O período de matrículas para as vagas remanescentes da rede municipal de educação, iniciado em fevereiro de 2026, tem se revelado um verdadeiro retrato do descaso e do sucateamento imposto à educação pública da nossa cidade. O que deveria ser um processo de garantia de acesso à escola transformou-se em um labirinto de obstáculos para famílias, estudantes e profissionais da educação.
Relatos de pais, responsáveis e direções escolares apontam para a completa indisponibilidade do sistema de matrículas online , que apresenta falhas constantes, lentidão extrema e repetidas interrupções. Paralelamente, a orientação da Secretaria Municipal de Educação impede a realização presencial das matrículas diretamente nas unidades de ensino, retirando das escolas a autonomia para acolher e garantir a vaga de crianças e adolescentes que aguardam por uma oportunidade. Some-se a isso a inoperância dos canais de atendimento telefônico disponibilizados pela PBH, que permanecem mudos ou caem constantemente, deixando as famílias sem qualquer alternativa viável.
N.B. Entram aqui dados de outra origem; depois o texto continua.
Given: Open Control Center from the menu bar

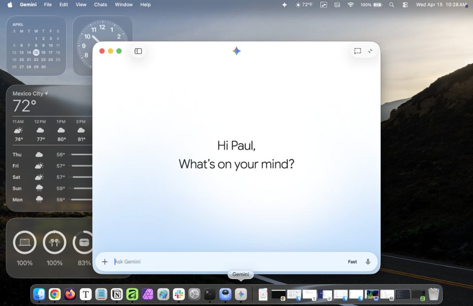Looking at the screenshot, I should pos(405,4).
O resultado é um cenário de completa desorientação: famílias inteiras percorrem escolas à procura de informações, gestores escolares se veem de mãos atadas diante de um sistema que não funciona e de orientações que engessam o atendimento, e estudantes continuam fora da sala de aula mesmo havendo vagas existentes e não preenchidas. O direito constitucional à educação, que deveria ser prioridade absoluta, é violado por aqueles que têm o dever de garanti-lo.
Esta situação não é fruto do acaso. Ela é a face visível de uma política deliberada de baixo investimento na educação municipal, que há anos sucateia a infraestrutura tecnológica das escolas, desvaloriza os profissionais e terceiriza responsabilidades. Enquanto isso, vemos recursos públicos sendo direcionados para finalidades que não atendem as necessidades efetivas das escolas.
Enquanto isso, centenas de crianças e adolescentes seguem aguardando uma vaga que existe, mas lhes é sistematicamente negada por omissão, ineficiência e falta de prioridade política.
Não há como dissociar os problemas no sistema de matrículas ao progressivo desmonte da educação pública municipal. Recentemente também denunciamos o corte nos transportes escolares dos estudantes da Rede, por parte da secretaria. A precarização do atendimento, a falta de transparência e diálogo no estabelecimento das políticas, são faces da mesma moeda. Essa situação atenta contra o direito à aprendizagem e nesse sentido, cobramos que a Secretaria ofereça possibilidades de alternativa ao sistema online de matrículas, com oportunidade de atendimento presencial nas escolas, funcionamento pleno dos canais eletrônicos e telefônicos, e abertura de diálogo urgente com a categoria e a comunidade.